> _WHAT IS EXPECTED_
Pull every line with "This" from the data.

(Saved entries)
------------------------------------------------

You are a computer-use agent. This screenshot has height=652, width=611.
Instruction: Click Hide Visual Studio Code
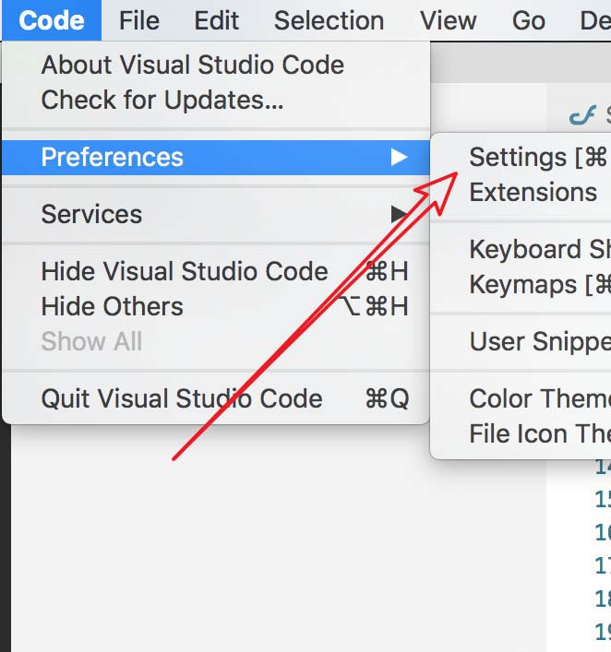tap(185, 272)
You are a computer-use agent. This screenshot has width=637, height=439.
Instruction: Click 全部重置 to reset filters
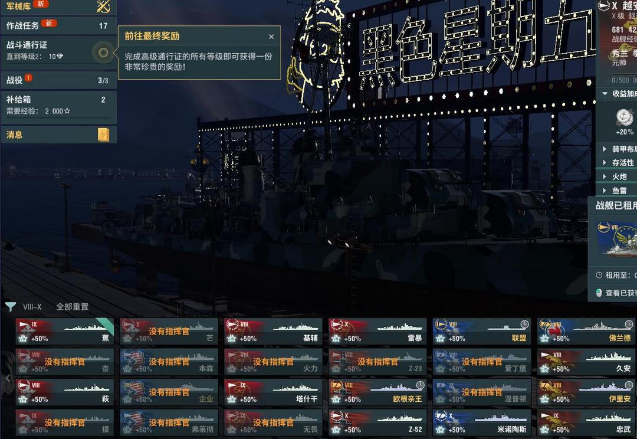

------------------------------------------------

> _SOLVED EXERCISE_
You are a computer-use agent. This screenshot has height=652, width=611.
You are a computer-use agent. This screenshot has width=637, height=439.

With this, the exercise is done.